Among Pandora's nested boxes, the next one to be opened will extend the conflict into Central Asia. Turkey's status as the "sick man of Europe" drew the European powers into World War I, and it is Turkey's present role as the sick man of Central Asia that will draw in the Russians. Last week I predicted that Russian President Vladimir Putin would ride to Bush's rescue by introducing Russian forces into Iraq's Sunni triangle. On July 27, the pro-government Russian daily Izvestia editorialized on behalf of such an action:

Washington, to be sure, would like Russian peacekeepers in the Sunni belt in Iraq: they have a great deal of experience operating in such Muslim hot spots as Bosnia and Kosovo ... One should take note that in all these areas, the Russian peacekeepers enjoyed a very good relationship with the locals, without incidents and terrorist acts. Truthfully, the Russian leadership should consider this option quite carefully.

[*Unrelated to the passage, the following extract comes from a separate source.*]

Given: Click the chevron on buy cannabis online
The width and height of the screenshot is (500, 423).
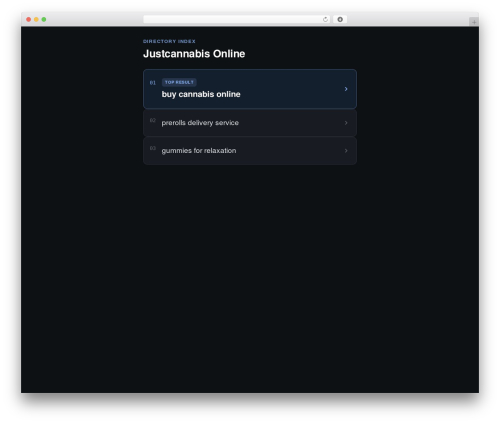Looking at the screenshot, I should click(x=346, y=89).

Bush thinks he needs Putin to prove his strategy right before the American electorate, but Putin will do so precisely because US strategy in the region is dead wrong. Washington believes that stabilizing Iraq will stabilize the entire region: Moscow knows that the Iraq war already has destabilized the region. In the 21st century version of the Great Game, Russia's winning chess move is to replace Turkey as the dominant power in Central Asia.

Russia's most important strategic interest lies in the Black Sea oilfields, and its greatest worry is pan-Turkish agitation along its southern border. Sergei Blagov in Asia Times Online (Tug-of-war over Uzbekistan, July 31) reported Russia's alarm over Islamic drift in Central Asia. On July 28, K Gajendra Singh detailed the weakening of Turkey's traditional alliances (Turkey, Israel aim to forgive and forget).

It is more probable that Turkey will revert to an Islamic model under Prime Minister Recep Tayyip Erdogan than it is that Iraq will emerge as a secular democracy on the old Turkish model. Erdogan wants involvement in regional conflict less than anything in the world, except for one thing, which is the humiliation of Turkic populations in adjacent countries. He no more can remain indifferent to the plight of ethnic Turks in the Central Asian republics of the former Soviet Union than could Nicholas II of Russia abandon the Serbs to Austria in 1914. By the same token, Russia does not want to engage its weakened and demoralized army in a foreign venture. But it no more can remain indifferent to Turkish agitation in the Caucasus and Black Sea than could Austria tolerate Russian subsidies to Serbian terrorists in 1914.

Those are the characters in the next act of the tragedy, and their motivations. The role of tragic lead falls to George W Bush, who will be re-elected and regret it.

http://www.atimes.com/atimes/Front_Page/FH03Aa02.html

iVillage Member
Registered: 03-18-2000
In reply to: hayashig
Mon, 08-02-2004 - 12:26pm

An interesting perceptive.


"Senator John Kerry set himself up for defeat by making an issue of the conduct of the Iraq war, rather than the war itself."


There wouldn't have been much point in being against the war or those reasons why the war was wrong. It's abit too late for that. All that can be is either clean-up the mess in the best possible way or abandon Iraq completely, which isn't an option.


Will Russia really want to step into this mess? Didn't they learn a lesson in Afghanistan? Don't they have enough of their own internal problems with Muslims?

cl-Libraone~

 


Photobucket&nbs

iVillage Member
Registered: 05-18-2004
In reply to: hayashig
Mon, 08-02-2004 - 12:35pm
"All that can be is either clean-up the mess in the best possible way or abandon Iraq completely, which isn't an option."

What is Kerry proposing that is so different than Bush? UN or EU Support? It isnt going to happen. On the issue of Iraq Bush and Kerry are two sides of the same coin.

If Kerry hopes to win he will need to focus on issues other than Iraq or propose something different than what is already being done.